**Exercise description**. Using the records below, give again exactly the lines from the line that contains "Instruction: Focus the Title input field" through the line that contains "Task: Click the Add a filter link text", both ends included, and only those.

**Provided information**.
::::::

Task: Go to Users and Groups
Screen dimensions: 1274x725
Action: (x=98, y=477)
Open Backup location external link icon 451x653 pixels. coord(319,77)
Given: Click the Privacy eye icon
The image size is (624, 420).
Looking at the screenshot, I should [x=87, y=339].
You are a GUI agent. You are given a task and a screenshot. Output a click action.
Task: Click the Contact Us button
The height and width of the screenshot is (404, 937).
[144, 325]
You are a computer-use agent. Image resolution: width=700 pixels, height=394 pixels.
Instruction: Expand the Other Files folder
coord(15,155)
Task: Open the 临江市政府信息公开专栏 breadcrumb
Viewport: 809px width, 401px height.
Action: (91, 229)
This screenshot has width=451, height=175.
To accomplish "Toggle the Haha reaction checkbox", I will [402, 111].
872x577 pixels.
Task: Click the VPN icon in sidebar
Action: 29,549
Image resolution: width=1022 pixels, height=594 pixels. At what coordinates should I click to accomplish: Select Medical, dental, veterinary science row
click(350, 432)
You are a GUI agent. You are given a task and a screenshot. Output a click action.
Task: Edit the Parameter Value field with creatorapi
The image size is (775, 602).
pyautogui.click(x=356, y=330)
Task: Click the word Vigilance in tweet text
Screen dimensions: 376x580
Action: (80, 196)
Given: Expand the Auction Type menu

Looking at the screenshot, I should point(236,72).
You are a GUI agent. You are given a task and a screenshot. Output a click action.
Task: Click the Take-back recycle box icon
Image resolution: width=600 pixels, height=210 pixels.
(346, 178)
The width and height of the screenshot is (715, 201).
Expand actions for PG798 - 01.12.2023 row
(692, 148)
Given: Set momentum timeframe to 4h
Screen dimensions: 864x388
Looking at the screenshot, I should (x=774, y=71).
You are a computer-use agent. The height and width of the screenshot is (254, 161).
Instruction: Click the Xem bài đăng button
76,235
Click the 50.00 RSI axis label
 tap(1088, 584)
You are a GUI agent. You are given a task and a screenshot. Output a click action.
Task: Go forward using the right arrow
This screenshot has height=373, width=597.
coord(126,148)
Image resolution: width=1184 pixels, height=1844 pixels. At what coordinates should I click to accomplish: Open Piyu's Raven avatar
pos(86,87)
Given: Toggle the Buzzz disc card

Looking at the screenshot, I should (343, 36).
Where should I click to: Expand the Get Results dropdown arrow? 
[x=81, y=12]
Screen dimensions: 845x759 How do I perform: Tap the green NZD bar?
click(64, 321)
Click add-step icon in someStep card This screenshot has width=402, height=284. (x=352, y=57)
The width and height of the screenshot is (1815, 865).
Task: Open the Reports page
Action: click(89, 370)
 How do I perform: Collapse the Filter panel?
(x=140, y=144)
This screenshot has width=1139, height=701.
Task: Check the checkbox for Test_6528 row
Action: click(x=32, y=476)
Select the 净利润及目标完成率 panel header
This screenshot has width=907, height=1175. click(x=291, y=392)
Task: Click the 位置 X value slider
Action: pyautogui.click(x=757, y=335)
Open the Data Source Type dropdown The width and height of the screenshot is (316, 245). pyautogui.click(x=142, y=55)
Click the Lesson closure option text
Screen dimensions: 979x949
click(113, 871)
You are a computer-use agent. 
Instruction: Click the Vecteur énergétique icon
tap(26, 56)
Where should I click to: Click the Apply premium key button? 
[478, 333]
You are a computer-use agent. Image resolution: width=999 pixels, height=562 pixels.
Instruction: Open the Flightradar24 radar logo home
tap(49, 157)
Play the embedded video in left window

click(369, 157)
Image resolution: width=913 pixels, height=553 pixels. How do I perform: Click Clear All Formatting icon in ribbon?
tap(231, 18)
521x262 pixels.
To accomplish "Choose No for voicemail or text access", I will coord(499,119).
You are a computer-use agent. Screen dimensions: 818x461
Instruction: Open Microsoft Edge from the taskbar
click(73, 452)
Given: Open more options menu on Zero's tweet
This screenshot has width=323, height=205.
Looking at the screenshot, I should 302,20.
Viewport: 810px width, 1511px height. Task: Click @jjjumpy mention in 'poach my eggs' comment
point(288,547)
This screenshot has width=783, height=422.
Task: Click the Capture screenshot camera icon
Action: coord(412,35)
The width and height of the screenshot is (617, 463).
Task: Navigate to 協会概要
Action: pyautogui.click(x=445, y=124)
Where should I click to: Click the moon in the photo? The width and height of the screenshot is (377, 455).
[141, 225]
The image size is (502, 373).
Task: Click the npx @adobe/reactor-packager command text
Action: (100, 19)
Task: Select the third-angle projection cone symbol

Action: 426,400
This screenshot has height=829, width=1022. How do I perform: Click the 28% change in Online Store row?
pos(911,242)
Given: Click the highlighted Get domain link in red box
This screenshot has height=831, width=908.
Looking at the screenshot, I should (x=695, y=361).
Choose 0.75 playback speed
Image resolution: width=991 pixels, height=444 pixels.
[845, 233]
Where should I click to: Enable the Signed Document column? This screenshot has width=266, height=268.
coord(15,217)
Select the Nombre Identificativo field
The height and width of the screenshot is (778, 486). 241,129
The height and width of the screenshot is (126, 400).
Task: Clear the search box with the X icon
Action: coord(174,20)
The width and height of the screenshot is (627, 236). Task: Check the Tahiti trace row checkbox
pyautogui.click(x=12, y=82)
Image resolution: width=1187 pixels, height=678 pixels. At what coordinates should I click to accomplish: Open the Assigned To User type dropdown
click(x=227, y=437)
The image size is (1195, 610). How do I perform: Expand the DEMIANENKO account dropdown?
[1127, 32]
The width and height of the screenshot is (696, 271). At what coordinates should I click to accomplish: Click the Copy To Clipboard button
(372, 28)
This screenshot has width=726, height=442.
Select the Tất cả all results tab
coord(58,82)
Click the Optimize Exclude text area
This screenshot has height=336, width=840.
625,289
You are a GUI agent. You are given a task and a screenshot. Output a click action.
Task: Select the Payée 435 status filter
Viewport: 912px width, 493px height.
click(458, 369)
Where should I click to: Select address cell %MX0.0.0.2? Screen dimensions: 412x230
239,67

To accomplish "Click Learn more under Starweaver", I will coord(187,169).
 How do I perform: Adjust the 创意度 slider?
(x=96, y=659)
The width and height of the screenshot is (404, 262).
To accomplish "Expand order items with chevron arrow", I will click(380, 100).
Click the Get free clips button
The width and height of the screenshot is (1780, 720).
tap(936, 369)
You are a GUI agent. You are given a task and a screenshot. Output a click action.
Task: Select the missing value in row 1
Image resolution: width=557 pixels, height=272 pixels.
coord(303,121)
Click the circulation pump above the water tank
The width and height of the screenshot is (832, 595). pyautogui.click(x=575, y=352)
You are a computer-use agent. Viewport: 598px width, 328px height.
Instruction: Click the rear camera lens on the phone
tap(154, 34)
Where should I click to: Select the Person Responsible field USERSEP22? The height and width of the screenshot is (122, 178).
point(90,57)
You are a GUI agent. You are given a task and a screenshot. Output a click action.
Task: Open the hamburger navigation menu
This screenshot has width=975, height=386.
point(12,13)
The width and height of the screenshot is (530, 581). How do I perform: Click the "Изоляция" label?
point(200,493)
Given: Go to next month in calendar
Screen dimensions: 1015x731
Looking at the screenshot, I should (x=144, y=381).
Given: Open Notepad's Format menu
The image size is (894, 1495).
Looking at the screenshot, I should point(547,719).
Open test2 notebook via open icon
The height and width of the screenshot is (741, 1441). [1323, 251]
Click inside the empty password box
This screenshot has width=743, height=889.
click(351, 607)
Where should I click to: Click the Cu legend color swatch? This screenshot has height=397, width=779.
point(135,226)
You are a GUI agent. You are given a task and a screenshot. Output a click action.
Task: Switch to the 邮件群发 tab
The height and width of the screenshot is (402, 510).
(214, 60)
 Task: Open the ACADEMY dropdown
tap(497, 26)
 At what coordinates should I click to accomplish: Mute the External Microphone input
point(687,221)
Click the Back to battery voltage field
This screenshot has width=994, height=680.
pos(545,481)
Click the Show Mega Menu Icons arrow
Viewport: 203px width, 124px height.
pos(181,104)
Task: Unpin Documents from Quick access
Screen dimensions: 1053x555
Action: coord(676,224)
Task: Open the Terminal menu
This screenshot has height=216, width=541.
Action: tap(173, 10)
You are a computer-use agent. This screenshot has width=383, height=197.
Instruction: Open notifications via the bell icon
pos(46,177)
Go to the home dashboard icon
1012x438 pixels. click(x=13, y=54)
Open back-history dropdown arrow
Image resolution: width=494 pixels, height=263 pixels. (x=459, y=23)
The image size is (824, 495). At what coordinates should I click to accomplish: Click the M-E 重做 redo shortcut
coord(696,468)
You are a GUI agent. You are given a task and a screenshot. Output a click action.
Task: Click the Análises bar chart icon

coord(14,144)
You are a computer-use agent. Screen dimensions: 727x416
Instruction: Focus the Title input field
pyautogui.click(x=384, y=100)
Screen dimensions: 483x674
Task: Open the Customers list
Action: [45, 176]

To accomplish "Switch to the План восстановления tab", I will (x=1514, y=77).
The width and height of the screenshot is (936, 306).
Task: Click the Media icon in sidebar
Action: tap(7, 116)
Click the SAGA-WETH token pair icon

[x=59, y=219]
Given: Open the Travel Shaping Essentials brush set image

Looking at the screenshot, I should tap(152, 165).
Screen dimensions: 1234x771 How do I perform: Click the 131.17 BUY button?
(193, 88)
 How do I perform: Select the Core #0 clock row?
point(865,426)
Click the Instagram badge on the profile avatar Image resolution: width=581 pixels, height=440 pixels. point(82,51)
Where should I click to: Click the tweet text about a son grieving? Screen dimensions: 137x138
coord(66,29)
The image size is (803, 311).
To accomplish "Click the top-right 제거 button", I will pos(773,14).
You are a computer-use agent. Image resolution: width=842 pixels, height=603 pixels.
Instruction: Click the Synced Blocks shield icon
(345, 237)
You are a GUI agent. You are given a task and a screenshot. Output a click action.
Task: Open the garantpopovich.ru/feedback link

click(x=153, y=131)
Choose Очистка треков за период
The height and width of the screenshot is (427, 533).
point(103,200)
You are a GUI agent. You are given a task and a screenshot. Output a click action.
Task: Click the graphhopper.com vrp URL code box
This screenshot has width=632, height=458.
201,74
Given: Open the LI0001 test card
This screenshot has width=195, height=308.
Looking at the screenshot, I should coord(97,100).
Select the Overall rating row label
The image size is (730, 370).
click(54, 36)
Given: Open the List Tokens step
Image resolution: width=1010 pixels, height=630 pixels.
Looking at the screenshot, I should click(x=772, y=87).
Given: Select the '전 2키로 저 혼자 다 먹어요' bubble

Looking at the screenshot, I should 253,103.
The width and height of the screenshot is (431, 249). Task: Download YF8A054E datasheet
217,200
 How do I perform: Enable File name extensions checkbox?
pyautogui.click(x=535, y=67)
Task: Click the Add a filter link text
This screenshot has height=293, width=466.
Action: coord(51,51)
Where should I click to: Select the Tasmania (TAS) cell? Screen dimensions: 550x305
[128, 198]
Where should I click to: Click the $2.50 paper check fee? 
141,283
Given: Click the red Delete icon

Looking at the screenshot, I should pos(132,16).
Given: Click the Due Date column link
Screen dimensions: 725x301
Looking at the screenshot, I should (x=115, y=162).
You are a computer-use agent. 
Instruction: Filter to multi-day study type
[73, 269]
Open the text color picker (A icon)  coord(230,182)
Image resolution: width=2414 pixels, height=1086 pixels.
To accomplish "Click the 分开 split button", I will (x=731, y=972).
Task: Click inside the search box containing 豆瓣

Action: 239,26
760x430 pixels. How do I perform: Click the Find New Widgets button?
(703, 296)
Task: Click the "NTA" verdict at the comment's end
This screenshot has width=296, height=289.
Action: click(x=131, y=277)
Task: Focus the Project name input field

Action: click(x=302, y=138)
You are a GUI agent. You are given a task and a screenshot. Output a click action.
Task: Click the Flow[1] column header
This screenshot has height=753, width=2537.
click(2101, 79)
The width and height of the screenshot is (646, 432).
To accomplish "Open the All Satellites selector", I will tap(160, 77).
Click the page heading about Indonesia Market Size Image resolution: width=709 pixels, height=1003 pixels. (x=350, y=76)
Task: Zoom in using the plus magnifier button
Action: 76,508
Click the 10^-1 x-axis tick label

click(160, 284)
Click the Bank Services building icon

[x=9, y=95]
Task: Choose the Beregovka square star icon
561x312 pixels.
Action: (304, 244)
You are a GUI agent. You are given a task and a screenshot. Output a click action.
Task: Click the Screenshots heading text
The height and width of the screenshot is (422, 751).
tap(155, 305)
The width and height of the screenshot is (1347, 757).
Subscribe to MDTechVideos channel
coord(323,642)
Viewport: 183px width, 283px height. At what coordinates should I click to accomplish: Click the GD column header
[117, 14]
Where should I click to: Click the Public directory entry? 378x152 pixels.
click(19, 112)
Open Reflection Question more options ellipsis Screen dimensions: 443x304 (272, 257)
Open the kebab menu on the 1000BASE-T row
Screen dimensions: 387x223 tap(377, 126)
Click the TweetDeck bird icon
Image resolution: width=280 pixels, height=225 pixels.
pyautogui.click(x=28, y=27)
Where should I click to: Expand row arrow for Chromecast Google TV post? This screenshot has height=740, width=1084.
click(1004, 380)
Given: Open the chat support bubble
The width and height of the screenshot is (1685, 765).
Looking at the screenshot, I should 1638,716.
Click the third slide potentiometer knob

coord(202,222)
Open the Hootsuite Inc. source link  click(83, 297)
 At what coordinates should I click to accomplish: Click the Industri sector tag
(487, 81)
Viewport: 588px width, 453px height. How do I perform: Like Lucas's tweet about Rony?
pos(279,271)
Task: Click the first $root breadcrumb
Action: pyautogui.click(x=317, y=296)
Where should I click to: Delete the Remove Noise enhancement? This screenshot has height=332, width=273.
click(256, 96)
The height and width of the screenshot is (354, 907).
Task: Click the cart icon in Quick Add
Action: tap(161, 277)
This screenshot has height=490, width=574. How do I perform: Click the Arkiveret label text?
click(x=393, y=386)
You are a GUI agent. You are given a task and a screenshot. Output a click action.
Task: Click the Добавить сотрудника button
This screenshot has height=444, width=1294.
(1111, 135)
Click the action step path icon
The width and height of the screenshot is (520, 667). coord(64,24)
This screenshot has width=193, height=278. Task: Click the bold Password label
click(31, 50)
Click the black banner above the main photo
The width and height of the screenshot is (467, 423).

::::::

**Exercise answer**.
Instruction: Focus the Title input field
pyautogui.click(x=384, y=100)
Screen dimensions: 483x674
Task: Open the Customers list
Action: [45, 176]

To accomplish "Switch to the План восстановления tab", I will (x=1514, y=77).
The width and height of the screenshot is (936, 306).
Task: Click the Media icon in sidebar
Action: tap(7, 116)
Click the SAGA-WETH token pair icon

[x=59, y=219]
Given: Open the Travel Shaping Essentials brush set image

Looking at the screenshot, I should tap(152, 165).
Screen dimensions: 1234x771 How do I perform: Click the 131.17 BUY button?
(193, 88)
 How do I perform: Select the Core #0 clock row?
point(865,426)
Click the Instagram badge on the profile avatar Image resolution: width=581 pixels, height=440 pixels. point(82,51)
Where should I click to: Click the tweet text about a son grieving? Screen dimensions: 137x138
coord(66,29)
The image size is (803, 311).
To accomplish "Click the top-right 제거 button", I will pos(773,14).
You are a computer-use agent. Image resolution: width=842 pixels, height=603 pixels.
Instruction: Click the Synced Blocks shield icon
(345, 237)
You are a GUI agent. You are given a task and a screenshot. Output a click action.
Task: Open the garantpopovich.ru/feedback link

click(x=153, y=131)
Choose Очистка треков за период
The height and width of the screenshot is (427, 533).
point(103,200)
You are a GUI agent. You are given a task and a screenshot. Output a click action.
Task: Click the graphhopper.com vrp URL code box
This screenshot has width=632, height=458.
201,74
Given: Open the LI0001 test card
This screenshot has width=195, height=308.
Looking at the screenshot, I should coord(97,100).
Select the Overall rating row label
The image size is (730, 370).
click(54, 36)
Given: Open the List Tokens step
Image resolution: width=1010 pixels, height=630 pixels.
Looking at the screenshot, I should click(x=772, y=87).
Given: Select the '전 2키로 저 혼자 다 먹어요' bubble

Looking at the screenshot, I should 253,103.
The width and height of the screenshot is (431, 249). Task: Download YF8A054E datasheet
217,200
 How do I perform: Enable File name extensions checkbox?
pyautogui.click(x=535, y=67)
Task: Click the Add a filter link text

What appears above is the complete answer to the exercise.